Besonders dicht dran war Arie van Lent, der einen von Schiri Markus Merk „gnädig” verhängten Strafstoß (Möhrle an Sverkos) an den Pfosten ballerte (35.). „Ich war mir viel sicherer als gegen Bochum. Anstatt zu schieben habe ich geknallt, weil der Schober ja so lang ist”, erklärte van Lent. Noch am Sonntag wurmte ihn sein Fehlschuss und auch, „dass ich ein bisschen Ball-unsicher war. Ich will Holger Fach unbedingt sein Vertrauen rückzahlen.”

Der machte nur einen kollektiven Vorwurf, „das zweite Tor nicht gemacht” zu haben. Wenig später fiel ihm noch ein Nachtrag ein: „Und der Eckball, den Ojigwe völlig unnötig verursacht hat.” Den nutzte Rostocks Joakim Persson, indem er die Faustabwehr von Borussen-Keeper Jörg Stiel aus 22 Metern direkt in die Maschen jagte (33.).

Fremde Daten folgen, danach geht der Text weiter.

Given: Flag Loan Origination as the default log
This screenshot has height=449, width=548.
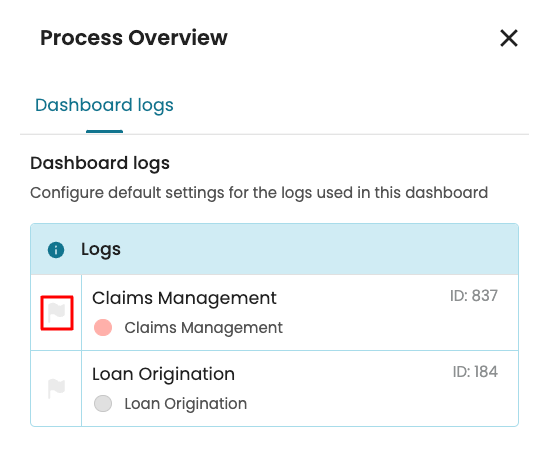Looking at the screenshot, I should pos(57,389).
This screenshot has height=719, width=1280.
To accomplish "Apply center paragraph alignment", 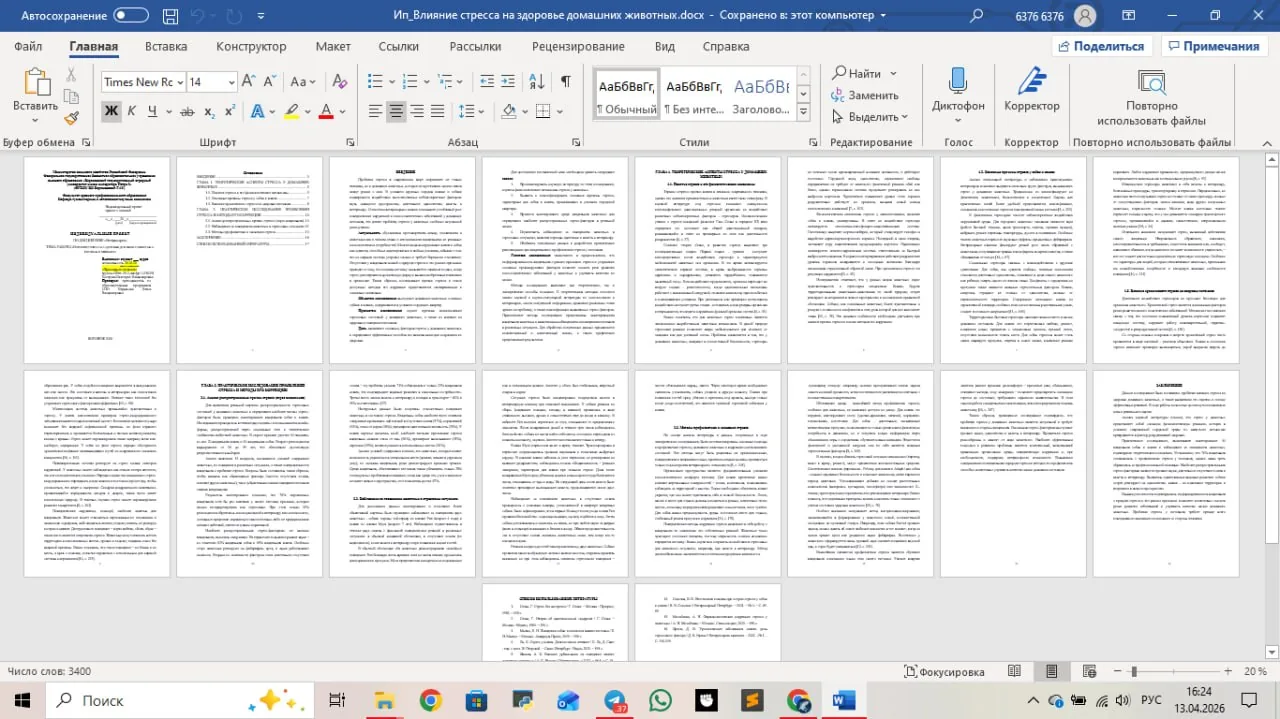I will (397, 111).
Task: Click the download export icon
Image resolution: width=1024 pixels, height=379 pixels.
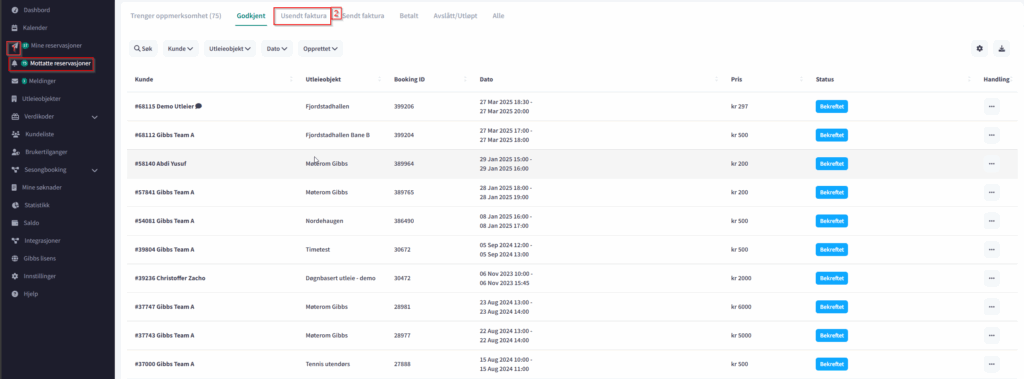Action: [x=1001, y=48]
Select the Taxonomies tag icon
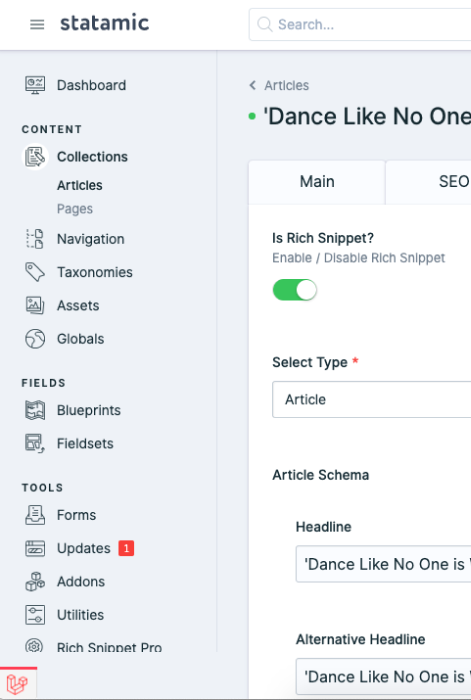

„In Leverkusen macht der Schneider ein Tor, das macht er einmal von zehn. Der Persson macht das einmal von 100”, schüttelte Stiel den Kopf. Die Borussia und der kleinprozentige Fluch. Die eigene Chancenverwertungs-Quote eins aus 13 ist ein größeres Ärgernis: hundertprozentig.